Sharpening Vectra AI’s homepage by focusing on what buyers actually need to know

INDUSTRY

Cybersecurity

COMPANY STAGE

Series F

ENGAGEMENT

Current

I was brought in to help Vectra’s digital team create clearer, more compelling, and more customer-focused copy across their website.

At the time, the company had recently evolved its strategic narrative and messaging. The direction was strong — but it hadn’t fully translated into the website experience. Like many teams, they were feeling the gap between what they believed internally and what the site actually communicated.

How it started

One of the key priorities was to bring that new narrative to life across high-impact pages, starting with core product pages and, of course, the homepage.

On paper, this sounded straightforward: align the copy to the new messaging.

In practice, it quickly became clear that this wasn’t just a copy exercise.

As we started digging into the homepage, we ran into a familiar problem: the story was technically accurate, but hard to follow. It tried to cover too much ground — category, product, platform, and vision — without a clear throughline for the reader.

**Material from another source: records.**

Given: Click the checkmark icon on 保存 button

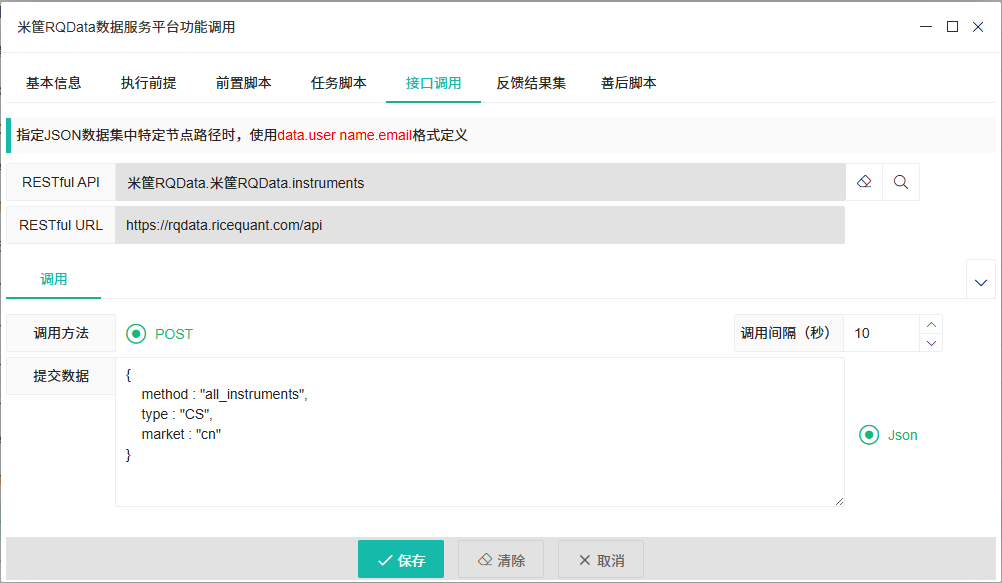Looking at the screenshot, I should (383, 559).
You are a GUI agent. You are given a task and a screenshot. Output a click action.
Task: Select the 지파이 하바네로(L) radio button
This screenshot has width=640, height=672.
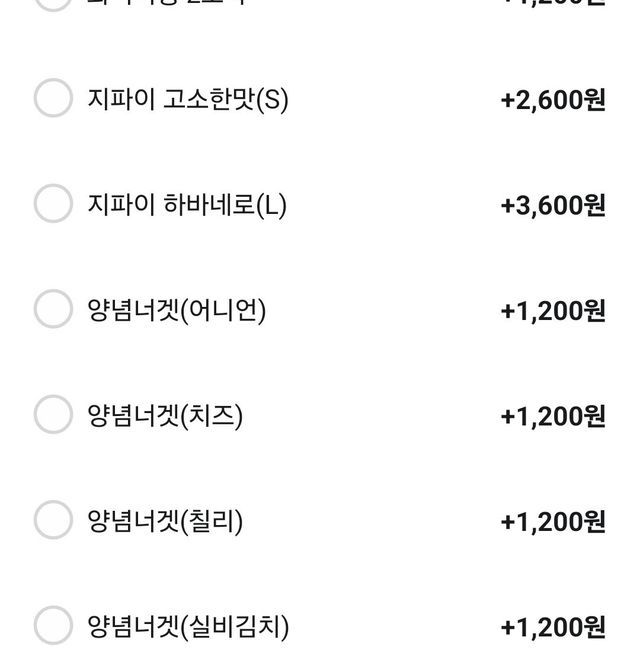[x=53, y=204]
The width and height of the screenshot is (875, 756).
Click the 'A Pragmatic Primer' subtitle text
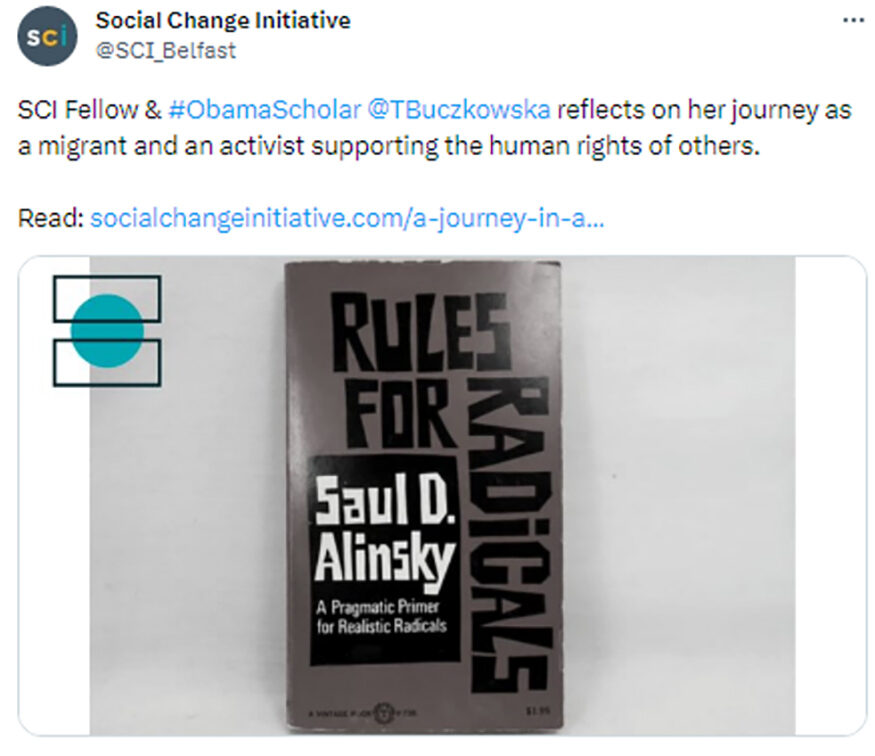click(381, 616)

That’s what led us to pause the rewrite and step back into a deeper working session with the VP of Product Marketing.

Bringing the new narrative to life

In our working sessions, we kept circling the same issue:

The message wasn’t wrong — but it wasn’t clear what Vectra wanted to be known for.

In the middle of the discussion, I pushed on that directly: if someone lands on the homepage, what is the one thing we want them to walk away with?

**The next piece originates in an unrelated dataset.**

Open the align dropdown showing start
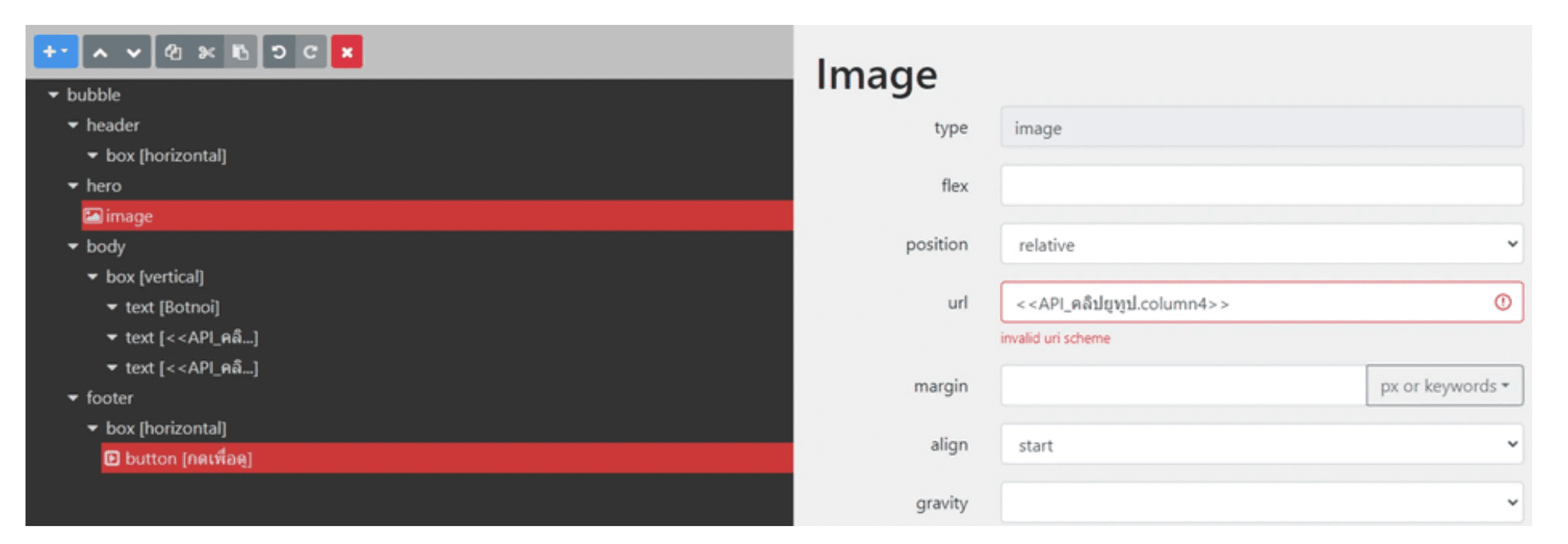 tap(1262, 444)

That question shifted the conversation. Instead of debating headlines, features, or category language, we focused on the core idea we were trying to own. That’s when the VP put it plainly: “At Vectra, we know who’s doing what on your network.”

That’s when the lights turned on for all of us in the room. Could we actually just say those words in plain English?

It was a resounding, “Let’s do it!”

From there, the rest of the page started to fall into place.

The “a ha” moment

This project reinforced a simple but often overlooked truth: clarity wins.

In complex categories, there’s a tendency to layer on language (e.g. more features and capabilities) until the message feels “complete.” But in reality, that complexity makes it harder for buyers to see themselves in the problem, let alone understand the solution.

What made the difference here wasn’t adding more detail. It was stripping the message down to something direct, human, and immediately recognizable.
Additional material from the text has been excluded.